== Trecho selecionado ==

Crônica

A bancada da marvada

A depender dos resultados das eleições de 2010, Minas Gerais pode iniciar uma nova frente parlamentar no Congresso: a dos cachaceiros

mendonça

Ninguém está chamando os ilustríssimos postulantes ao Parlamento nacional de beberrões nem de irmãos-da-opa. Ocorre que o governador Aécio Neves (PSDB), de Minas Gerais, e o vice-presidente José Alencar (PRB), ambos cotados para concorrer ao Senado, não têm como negar a alcunha, como explica qualquer alambiqueiro. O termo ”cachaceiro“ aplica-se, neste caso, aos produtores da marvada. Nome também cotado, o ex-presidente e ex-governador Itamar Franco tem outros elos com a malafa.

Aécio e Alencar criaram marcas próprias da molha-goela. A Mingote é apenas o rótulo mais recente da Fazenda da Mata, na cidade de Cláudio. Trata-se de uma homenagem a Domingos da Silva Guimarães, tetravô do governador de Minas, cujo retrato está no rótulo. Seu apelido era Mingote e foi ele quem reativou a atividade alambiqueira na propriedade. Consta que Aécio tem sociedade no empreendimento, fruto da união entre a família Guimarães Tolentino e a dinastia dos Neves em virtude do casamento entre dona Risoleta, pela primeira, e Tancredo, pela segunda.

Até 1985, o carro-chefe era a chambirra que respondia pelo nome de Mathusalem. Se o personagem bíblico chegou a 969 primaveras, a branquinha homônima foi descontinuada depois do falecimento de Tancredo. Outras marcas de menor qualidade também são produzidas, mas sobre essas o governador nega qualquer ingerência.

Já Alencar se encarrega da Maria da Cruz, produzida na Fazenda Cantagalo, em Pedras de Maria da Cruz. A proximidade da região de Salinas, no norte do estado, favorece. A propaganda boca a boca é feita pelo próprio empresário – até com garçons, segundo fontes. A propriedade ainda engarrafa outras três marcas – Sagarana, Caninha 38 e Porto Estrela. Assim como há diferenças políticas entre esses mineiros, as divergências também aparecem na forma de envelhecer aquela-que-matou-o-guarda. A de Aécio descansa de cinco a dez anos em amendoim. A do vice-presidente, em amburana, madeira típica do semiárido brasileiro.

===

◆ Instrução
Copie fielmente, da crônica sobre a cachaça dos políticos mineiros, o trecho que começa em "Já Alencar se" e termina em "do semiárido brasileiro.".

== Informações registradas ==

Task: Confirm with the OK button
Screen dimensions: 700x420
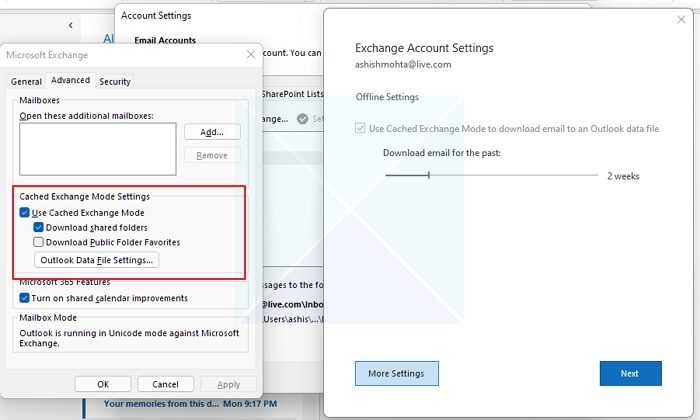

===

◆ Resposta do exercício
Já Alencar se encarrega da Maria da Cruz, produzida na Fazenda Cantagalo, em Pedras de Maria da Cruz. A proximidade da região de Salinas, no norte do estado, favorece. A propaganda boca a boca é feita pelo próprio empresário – até com garçons, segundo fontes. A propriedade ainda engarrafa outras três marcas – Sagarana, Caninha 38 e Porto Estrela. Assim como há diferenças políticas entre esses mineiros, as divergências também aparecem na forma de envelhecer aquela-que-matou-o-guarda. A de Aécio descansa de cinco a dez anos em amendoim. A do vice-presidente, em amburana, madeira típica do semiárido brasileiro.